Customer screening is an essential step in the fight against financial crime, which can be divided into three main categories:
  • Adverse media screening
  • PEP screening 
  • Sanctions screening 

While the need to conduct adverse media, PEP and sanctions screening is primarily the focus of financial institutions (banks, fintech's, etc.), sanctions screening is a key element for any company to avoid fines, reputational damage, and sanctions-related regulatory violations.

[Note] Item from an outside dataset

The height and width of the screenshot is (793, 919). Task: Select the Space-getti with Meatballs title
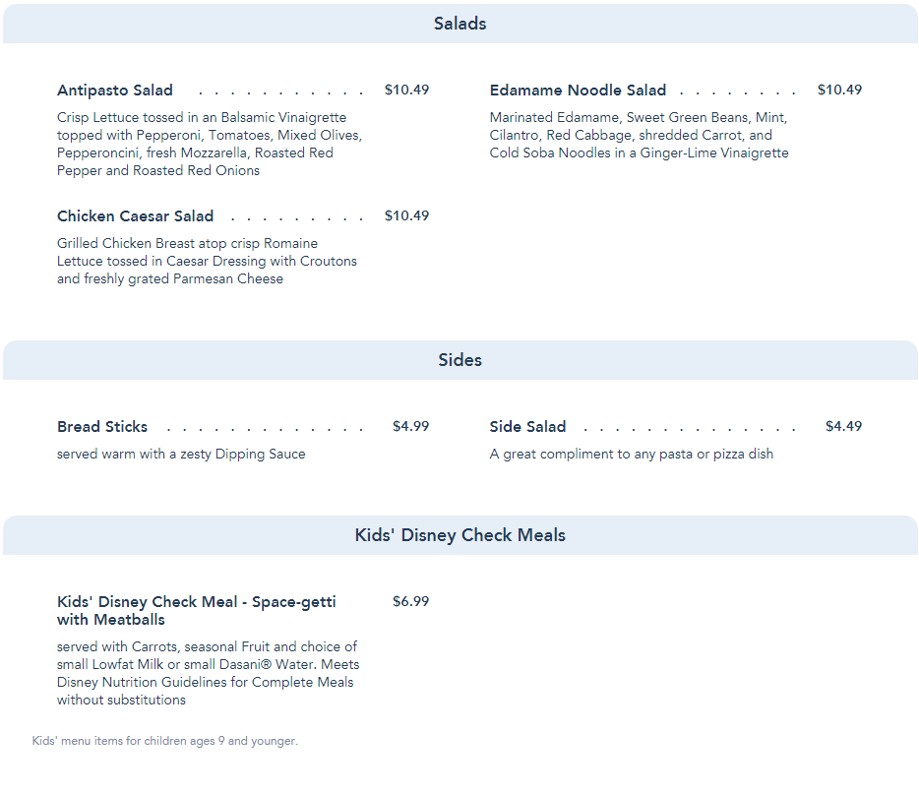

Companies at increased risk of sanctions violations may include: 
  • Financial institutions
  • Companies involved in international trade (import and export)
  • Multinationals (companies with operations in multiple countries and continents)
  • Shipping and logistics companies 
  • Companies in the energy sector (oil, gas companies) 
  • Technology companies (especially if they develop applications for dual-use goods) 
  • Companies in the defence industry 

Whilst manually checking the sanctions list can be a useful tool to ensure that a company is not doing business with a sanctioned entity, manually checking each customer is a much more time consuming and risky approach, as it's important to note that if a company is at least 50% controlled by a sanctioned entity/beneficial owner, the company itself may be considered sanctioned under EU, UK or OFAC regulations.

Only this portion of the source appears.